In Bangor, Maine, three senior citizen, including two veterans of the armed forces and the wife of a late veteran, voluntarily place themselves on call 24/7 to shake hands with all Iraq and Afghanistan veterans who pass through their airport. Though all three are over 70 years old, they have personally thanked over 900,000 troops since 2003.
Gaudet’s film is very simply composed. He follows his three subjects — Joan Gaudet, William Knight and Gerald Mundy — around airport terminals with appropriate distance. Always holding back and observing the action rather than infiltrating it, he films troops as they telephone their parents and loved ones.
Interspersed between these segments are solemn reflections by the three citizens of their own lives and the pains of their mortality. Gaudet follows them around their homes as they try to find happiness while filled with the knowledge that their own deaths are perhaps too close for comfort.
He provides us with vignettes of them doing things as mundane as shaving, playing with their dogs and donning their own uniforms for a Bangor parade, although the director’s visual modesty makes each of these events seem important and powerful.
The three speak candidly and frankly, telling wonderful stories of their lives and unexpectedly slipping into small and poetic ruminations on the fragile tension between life and death.
“The Way We Get By” is a film cautiously poised around gateways. The airport terminal that structures the film is merely the most concrete and accessible, for through it we witness the journey overseas of courageous individuals and the warm returns of soldiers who are overwhelmingly thankful for a simple handshake.
The film is not “about” war, nor is it necessarily “about” patriotism. Yes, those are major themes, but filmmaker Gaudet has his camera far more focused on capturing humanity.
In his three subjects, he has found marvelously moving portraits of citizens trying to keep their lives and spirits strong even as they recognize the impending twilight of their entire generation.
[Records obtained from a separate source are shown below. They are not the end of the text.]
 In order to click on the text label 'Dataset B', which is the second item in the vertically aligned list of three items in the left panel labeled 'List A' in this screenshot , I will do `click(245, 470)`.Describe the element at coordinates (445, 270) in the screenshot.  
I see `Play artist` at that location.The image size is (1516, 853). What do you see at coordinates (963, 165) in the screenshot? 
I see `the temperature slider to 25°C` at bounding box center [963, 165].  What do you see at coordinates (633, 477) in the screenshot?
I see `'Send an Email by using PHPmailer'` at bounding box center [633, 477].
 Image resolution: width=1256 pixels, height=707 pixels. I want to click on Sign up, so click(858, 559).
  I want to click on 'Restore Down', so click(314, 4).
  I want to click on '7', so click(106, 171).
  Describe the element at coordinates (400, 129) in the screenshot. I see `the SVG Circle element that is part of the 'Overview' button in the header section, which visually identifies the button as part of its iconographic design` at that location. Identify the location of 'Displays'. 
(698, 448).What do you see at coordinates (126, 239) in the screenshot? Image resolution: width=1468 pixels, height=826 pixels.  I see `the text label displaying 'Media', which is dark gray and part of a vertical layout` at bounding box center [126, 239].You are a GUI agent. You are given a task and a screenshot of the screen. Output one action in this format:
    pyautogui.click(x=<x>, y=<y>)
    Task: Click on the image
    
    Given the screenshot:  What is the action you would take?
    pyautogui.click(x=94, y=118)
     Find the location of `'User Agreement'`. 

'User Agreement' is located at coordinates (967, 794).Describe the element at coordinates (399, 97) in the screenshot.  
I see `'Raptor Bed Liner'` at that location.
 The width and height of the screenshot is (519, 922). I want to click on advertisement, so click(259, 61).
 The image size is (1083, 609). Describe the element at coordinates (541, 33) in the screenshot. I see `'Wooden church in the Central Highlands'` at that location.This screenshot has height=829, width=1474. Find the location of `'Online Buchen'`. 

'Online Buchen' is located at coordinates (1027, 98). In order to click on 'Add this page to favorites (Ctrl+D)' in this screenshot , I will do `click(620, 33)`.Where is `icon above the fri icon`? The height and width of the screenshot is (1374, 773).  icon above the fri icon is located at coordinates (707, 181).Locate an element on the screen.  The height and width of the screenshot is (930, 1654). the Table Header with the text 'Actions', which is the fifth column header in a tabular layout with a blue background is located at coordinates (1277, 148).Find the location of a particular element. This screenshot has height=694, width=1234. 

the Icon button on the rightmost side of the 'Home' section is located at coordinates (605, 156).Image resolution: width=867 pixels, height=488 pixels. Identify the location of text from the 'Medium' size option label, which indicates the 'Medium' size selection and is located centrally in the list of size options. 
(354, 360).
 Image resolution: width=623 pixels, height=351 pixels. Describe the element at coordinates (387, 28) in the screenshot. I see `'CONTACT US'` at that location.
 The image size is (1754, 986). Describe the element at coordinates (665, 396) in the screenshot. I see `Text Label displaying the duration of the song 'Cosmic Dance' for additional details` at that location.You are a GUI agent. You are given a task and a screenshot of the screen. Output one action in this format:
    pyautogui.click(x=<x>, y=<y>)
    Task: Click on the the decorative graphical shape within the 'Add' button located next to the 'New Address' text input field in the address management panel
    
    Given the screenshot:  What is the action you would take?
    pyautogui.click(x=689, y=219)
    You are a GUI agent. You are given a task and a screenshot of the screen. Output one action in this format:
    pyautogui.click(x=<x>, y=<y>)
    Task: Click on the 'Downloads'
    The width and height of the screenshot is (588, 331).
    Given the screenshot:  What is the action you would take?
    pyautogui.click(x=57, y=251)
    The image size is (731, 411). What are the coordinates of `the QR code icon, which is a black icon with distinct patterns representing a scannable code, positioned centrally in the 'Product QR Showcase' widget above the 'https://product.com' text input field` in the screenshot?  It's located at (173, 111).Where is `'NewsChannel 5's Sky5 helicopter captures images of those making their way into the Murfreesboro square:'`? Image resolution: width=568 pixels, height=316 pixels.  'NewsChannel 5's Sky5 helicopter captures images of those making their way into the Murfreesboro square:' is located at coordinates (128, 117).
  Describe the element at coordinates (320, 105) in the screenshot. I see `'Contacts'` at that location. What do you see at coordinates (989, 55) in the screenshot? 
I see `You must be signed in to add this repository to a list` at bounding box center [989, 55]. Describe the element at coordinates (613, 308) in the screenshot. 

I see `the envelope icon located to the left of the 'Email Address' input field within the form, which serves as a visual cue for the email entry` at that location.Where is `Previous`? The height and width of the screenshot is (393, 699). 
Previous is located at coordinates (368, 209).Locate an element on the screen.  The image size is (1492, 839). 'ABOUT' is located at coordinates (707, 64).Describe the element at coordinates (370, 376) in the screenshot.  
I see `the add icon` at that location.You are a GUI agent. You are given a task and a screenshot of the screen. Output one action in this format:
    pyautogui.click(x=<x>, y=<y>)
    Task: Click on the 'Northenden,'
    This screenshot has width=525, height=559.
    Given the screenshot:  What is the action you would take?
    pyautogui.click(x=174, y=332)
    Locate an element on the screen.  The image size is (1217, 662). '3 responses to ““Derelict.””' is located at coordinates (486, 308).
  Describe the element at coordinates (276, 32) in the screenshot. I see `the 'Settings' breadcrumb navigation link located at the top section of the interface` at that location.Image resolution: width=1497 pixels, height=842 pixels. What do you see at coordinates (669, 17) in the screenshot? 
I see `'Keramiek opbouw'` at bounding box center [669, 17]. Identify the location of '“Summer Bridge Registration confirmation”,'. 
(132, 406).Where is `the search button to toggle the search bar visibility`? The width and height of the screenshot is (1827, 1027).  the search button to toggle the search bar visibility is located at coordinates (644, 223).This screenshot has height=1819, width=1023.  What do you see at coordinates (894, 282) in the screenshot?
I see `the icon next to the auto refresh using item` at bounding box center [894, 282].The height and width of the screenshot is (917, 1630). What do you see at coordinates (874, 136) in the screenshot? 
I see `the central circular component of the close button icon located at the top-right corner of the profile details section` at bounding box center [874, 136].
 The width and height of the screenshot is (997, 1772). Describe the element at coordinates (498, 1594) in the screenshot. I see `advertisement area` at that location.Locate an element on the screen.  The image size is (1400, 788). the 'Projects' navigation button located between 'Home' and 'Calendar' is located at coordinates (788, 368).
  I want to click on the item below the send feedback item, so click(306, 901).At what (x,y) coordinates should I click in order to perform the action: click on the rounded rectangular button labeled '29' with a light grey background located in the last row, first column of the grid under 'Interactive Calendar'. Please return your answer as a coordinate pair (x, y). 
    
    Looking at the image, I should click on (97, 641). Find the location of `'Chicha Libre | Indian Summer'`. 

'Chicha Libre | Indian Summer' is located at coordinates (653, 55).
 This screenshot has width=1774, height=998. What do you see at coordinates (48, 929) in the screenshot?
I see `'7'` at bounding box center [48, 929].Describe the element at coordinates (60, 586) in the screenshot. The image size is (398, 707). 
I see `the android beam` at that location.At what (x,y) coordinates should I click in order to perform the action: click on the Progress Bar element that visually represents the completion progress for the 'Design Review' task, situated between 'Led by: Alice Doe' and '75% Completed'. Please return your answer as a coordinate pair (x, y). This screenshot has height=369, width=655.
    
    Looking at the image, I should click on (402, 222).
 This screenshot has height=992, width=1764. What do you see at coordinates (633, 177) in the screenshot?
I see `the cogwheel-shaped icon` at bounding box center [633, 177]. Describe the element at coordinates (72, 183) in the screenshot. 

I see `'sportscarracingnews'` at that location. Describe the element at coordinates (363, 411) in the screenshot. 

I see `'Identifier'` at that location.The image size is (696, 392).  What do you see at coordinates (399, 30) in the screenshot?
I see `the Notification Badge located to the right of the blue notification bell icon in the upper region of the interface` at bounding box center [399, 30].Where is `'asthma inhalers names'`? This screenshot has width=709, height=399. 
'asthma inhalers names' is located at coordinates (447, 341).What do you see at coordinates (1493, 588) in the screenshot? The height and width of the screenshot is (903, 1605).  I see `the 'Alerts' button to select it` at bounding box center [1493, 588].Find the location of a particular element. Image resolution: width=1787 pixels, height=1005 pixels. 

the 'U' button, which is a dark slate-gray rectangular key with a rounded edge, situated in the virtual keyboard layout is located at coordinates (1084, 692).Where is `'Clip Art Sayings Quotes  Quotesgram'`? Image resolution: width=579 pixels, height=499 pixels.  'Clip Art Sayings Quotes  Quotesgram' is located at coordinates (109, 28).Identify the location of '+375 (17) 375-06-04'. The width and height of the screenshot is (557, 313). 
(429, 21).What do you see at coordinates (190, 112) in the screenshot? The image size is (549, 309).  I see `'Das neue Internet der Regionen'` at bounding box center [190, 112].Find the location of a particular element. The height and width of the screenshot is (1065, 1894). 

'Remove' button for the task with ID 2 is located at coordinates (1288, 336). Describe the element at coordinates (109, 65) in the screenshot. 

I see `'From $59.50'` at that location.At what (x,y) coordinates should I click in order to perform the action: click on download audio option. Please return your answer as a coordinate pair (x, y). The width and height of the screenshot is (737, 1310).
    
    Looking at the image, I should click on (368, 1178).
This focus makes up the film’s other, far more sobering, gateway. Thanking soldiers for their unflinching service is itself a form of unflinching service that, for these three, gives them a haven to escape from their perpetual worries and concerns.
“The Way We Get By” hits the heart like a gigantic hug. In a time of cynicism and political outrage, where each side of the spectrum is wrapped up in concerns about what is “best” for America, Gaudet’s film reminds of the potential of the American spirit.
What Gaudet lacks in technical prowess as a filmmaker, he makes up for in unashamed emotion. Always heartfelt yet rarely sappy, “The Way We Get By” is an affecting footnote of a film, exemplary in its depiction of soldiers returning from war and of citizens trying to honor them.
Though it is completely contained in the lives of its three subjects, Gaudet’s film seems to nag at a somber subtext for our society as a whole: why can’t more of us find this kind of selfless compassion?